### Exercise text
- - -
# Do pits have underbites?? medium coats??



## bJb

I have a dog that I think is mixed with a pitbull or maybe it's a full pitbull. He has about a 4mm underbite. Do pits have underbites? Also his coat is a little longer than some of the pits that I've seen. Is this possible in a full pit?


----------



## MISSAPBT

Correct me if i am wrong but any dog can have underbite and overbite, just like any human can have clef lip, underbite doesn't mean your dog is a certain breed  And there coats are glossy and smooth, close, and moderately stiff to the touch


----------



## bJb

*Pits*

Well I've been on google and I saw articles that said that pits don't have underbites when their pure breed. Maybe I read the wrong information. Check out my profile and tell me what do you think about my pup. Does he look like a pit? Does the type of coat matter? His coat was a little longer than the pits I run across


----------



## aimee235

Just because it has an underbite doesn't mean it's not a pit bull. He's really cute and looks like a pit but you can never be certain.


----------



## bJb

*Pits*

What about the block head? Do all pits have that trait? My puppy doesn't have a block head but his head is kind of big


----------



## Nizmosmommy

as said any type of dog can have an underbite.
and most have bigger heads but I've seen some that don't.
maybe you just have a pit mix.
we have a pit lab with longer fur,
and he's awesome.


----------



## bahamutt99

A Pit Bull can have an underbite. I've known some personally that had them. Its actually quite a common fault in the breed, and doesn't mean impurity. As for a longer coat, that's a harder sell with me. Every APBT I've ever met has had a short coat. Sometimes their coats are more dense, but never noticeably longer. If, for example, I saw an "APBT" that had a coat the length of a Labrador's, I would suspect its purity.


----------



## MISSAPBT

bJb said:


> What about the block head? Do all pits have that trait? My puppy doesn't have a block head but his head is kind of big


LOL no no i think the picture you have in your head is the steriotype for a pitbull heres a site to check on on confirmation of the APBT American Pit Bull Terrier Network Pit Bull Encyclopedia A to Z about the APBT
There will be no way to say your pup is a pure without proof of liniage.
but im sure you will love him the same if hes not 

Ive ben told that undershot and overshot is a inbreeding fault is that true people?
- - -
### Excerpted records
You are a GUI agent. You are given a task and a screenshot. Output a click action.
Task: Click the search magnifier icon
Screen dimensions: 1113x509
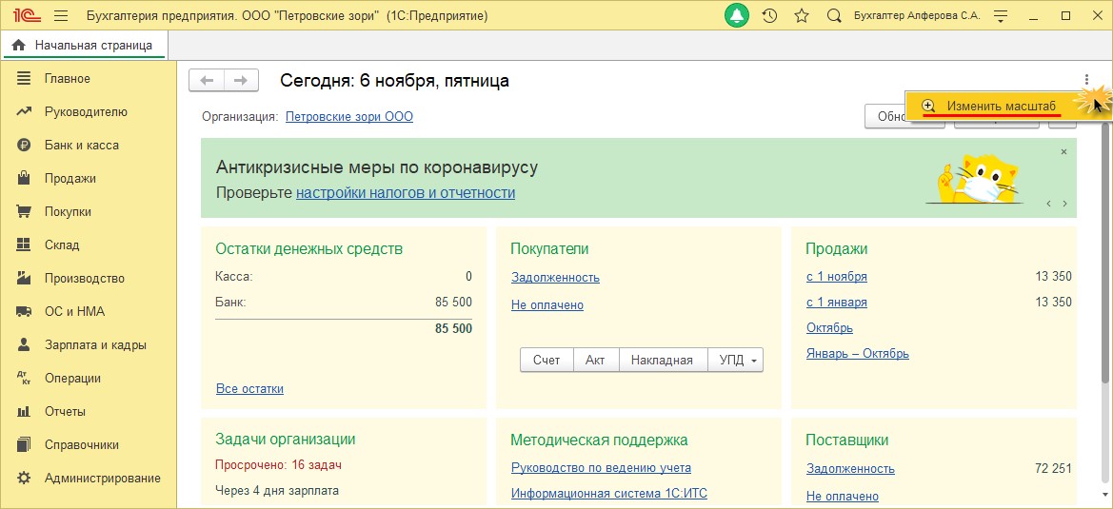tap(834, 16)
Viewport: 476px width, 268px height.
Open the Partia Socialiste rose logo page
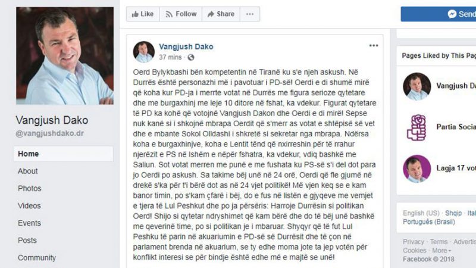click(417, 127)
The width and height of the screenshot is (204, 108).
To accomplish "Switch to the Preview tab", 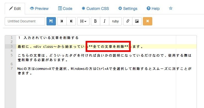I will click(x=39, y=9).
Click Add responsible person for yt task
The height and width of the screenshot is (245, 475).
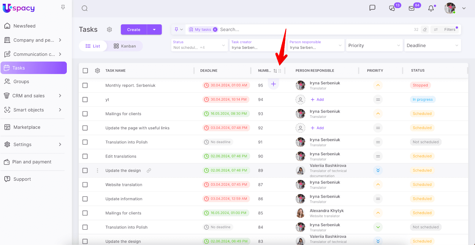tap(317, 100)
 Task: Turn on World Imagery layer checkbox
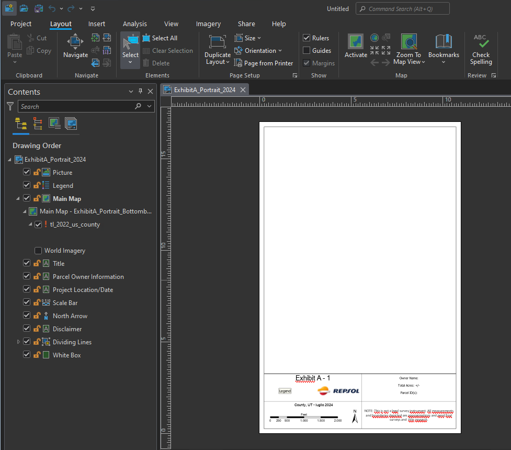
- - -
### Task requirements
Continue the forum thread on pit bull underbites and coat length from the point where it ends.

### Task response
----------



## FloorCandy

It's not necessarily an inbreeding fault, even some very responsible breeders will see it from time to time in any breed, however, that dog would not be bred. I think underbite is very common in poorly bred bullies because many breeders mix in EB to get the shorty bull look, and EBs have underbites. BYBers will make up excuses for these types of faults because they tend to be more common in BYB stock and they dont want to admit they have a mixed dog in their program, so they will say the fault is because of linebreeding, I mean you need to make sacrifices if you want to see Juan Gotti 9 times in 6 generations right?  However, any dog, mixed or pure can have an underbite. I mean my brother has perfect teeth, and I wore braces for like 7 years lol, just the luck of the draw. In good breeding programs you will see it less, because responsible breeders sell pups to pet homes on spay neuter contracts when they have a fault, so it doesnt continue to show up.


----------



## PeanutsMommy

Peanut has the underbite fault.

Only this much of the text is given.